RFR: 8373100: Genshen: Control thread can miss allocation failure notification [v2]

Thu Dec 11 00:00:37 UTC 2025

On Fri, 5 Dec 2025 18:47:56 GMT, William Kemper <wkemper at openjdk.org> wrote:

>> William Kemper has updated the pull request incrementally with one additional commit since the last revision:
>> 
>>   Set requested gc cause under a lock when allocation fails
>
> src/hotspot/share/gc/shenandoah/shenandoahGenerationalControlThread.hpp line 145:
> 
>> 143:   // Notifies the control thread, but does not update the requested cause or generation.
>> 144:   // The overloaded variant should be used when the _control_lock is already held.
>> 145:   void notify_cancellation(GCCause::Cause cause);
> 
> These methods were the root cause here. `ShenandoahHeap::_canceled_gc` is read/written atomically, but `ShenandoahGenerationalControlThread::_requested_gc_cause` is read/written under a lock. These `notify_cancellation` methods did _not_ update `_requested_gc_cause` at all. So, in the failure I observed we had:
> 1. Control thread finishes cycle and sees no cancellation is requested (no lock used).
> 2. Mutator thread fails allocation, cancels GC (again, no lock used), and does _not_ change `_requested_gc_cause`.
> 3. Control thread takes `_control_lock` and checks `_requested_gc_cause` and sees  `_no_gc`  (because `notify_cancellation` didn't change it) and `waits` forever now.
> 
> 
> The fix here is to replace `notify_cancellation` with `notify_control_thread` which serializes updates to `_requested_gc_cause` under  `_control_lock`.

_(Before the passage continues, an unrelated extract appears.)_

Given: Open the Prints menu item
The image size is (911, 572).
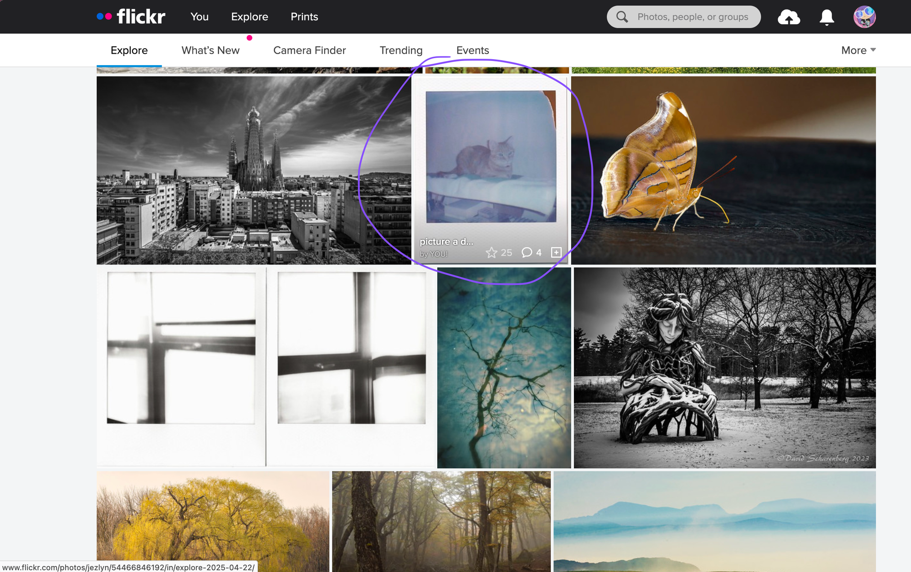Looking at the screenshot, I should tap(304, 17).

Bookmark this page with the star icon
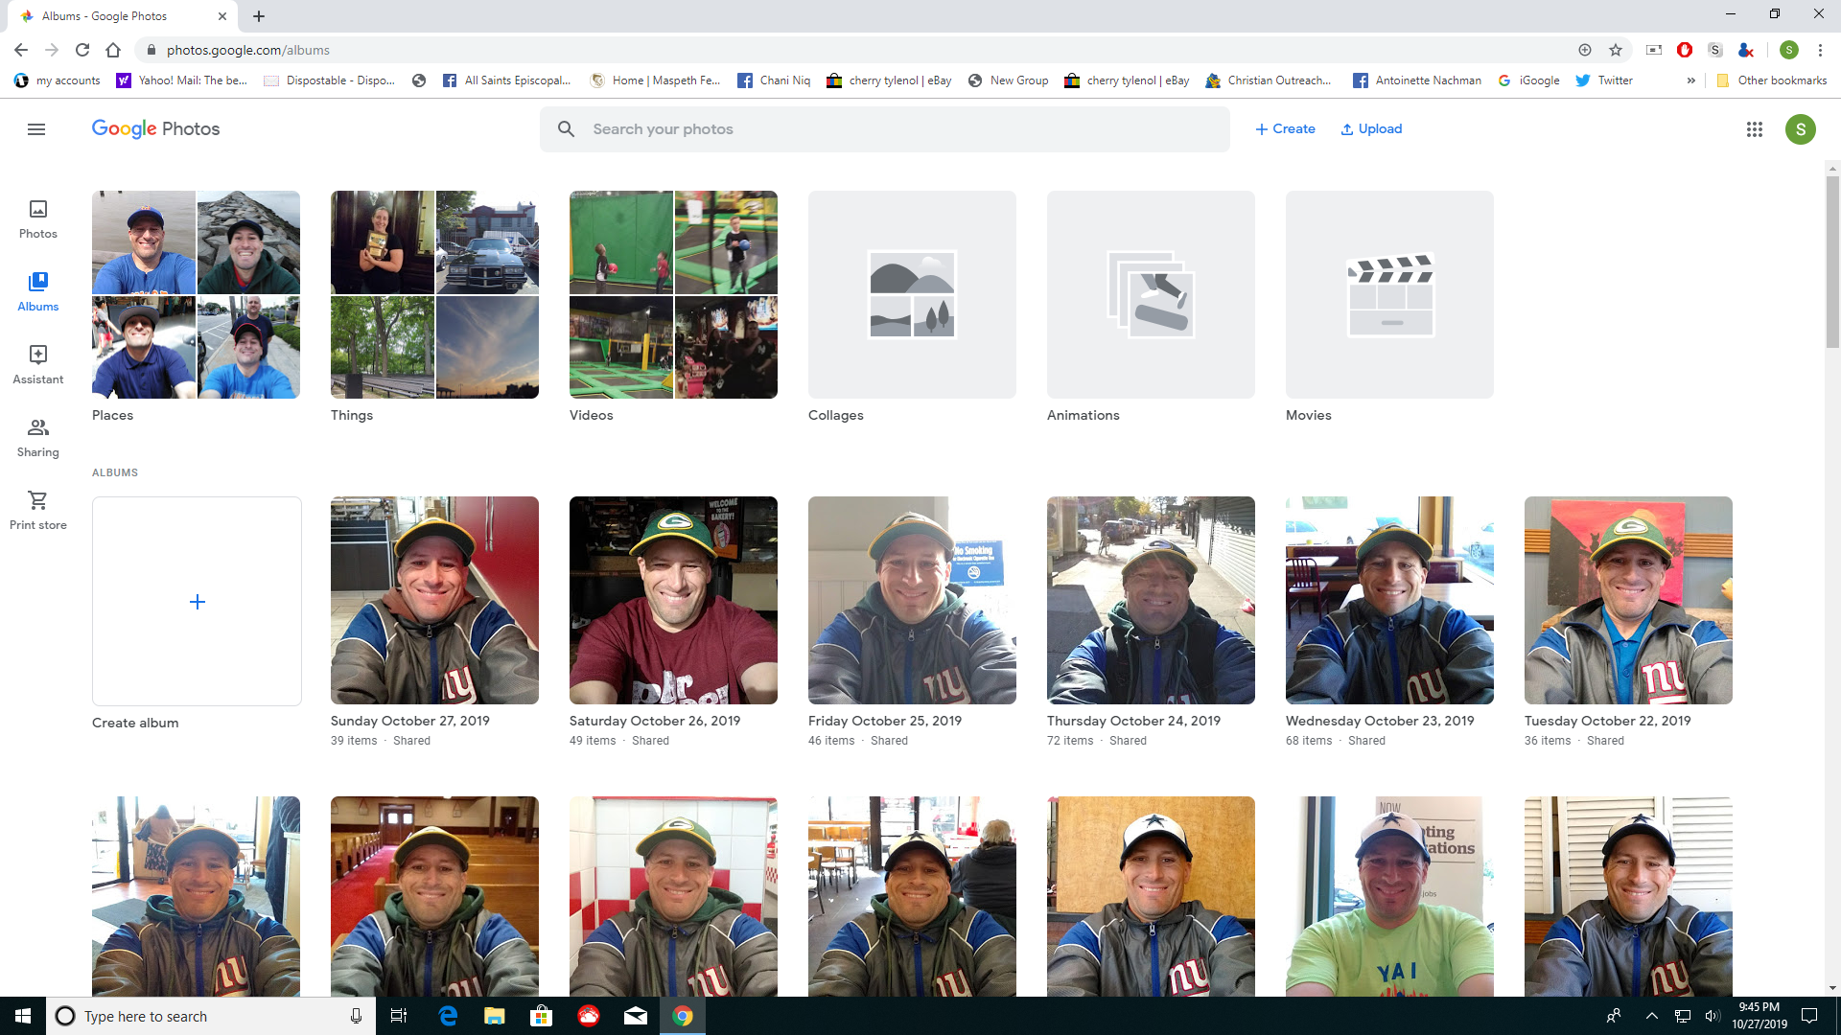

I was looking at the places where `ShenandoahHeap::clear_cancelled_gc` is called, I feel the problem is more likely from op_final_update_refs:

void ShenandoahConcurrentGC::op_final_update_refs() {
  ShenandoahHeap* const heap = ShenandoahHeap::heap();
   ... 
  ...
  // Clear cancelled GC, if set. On cancellation path, the block before would handle
  // everything.
  if (heap->cancelled_gc()) {
    heap->clear_cancelled_gc();
  }
  ...
  ...
}

Let's say there is concurrent GC running, right before the final update refs safepoint, there is mutator allocation failure:
1. The mutator tries to cancel the the concurrent GC and notify controller thread.
2. The mutator block itself at `_alloc_failure_waiters_lock`, claiming safepoint safe as well. 
3. concurrent GC enter the final update refs (VM operation)
4. in final update refs, VMThread sees cancelled_gc and clear it.
5. concurrent GC finishes, but cancelled_gc has been cleared so it won't notify the mutator. 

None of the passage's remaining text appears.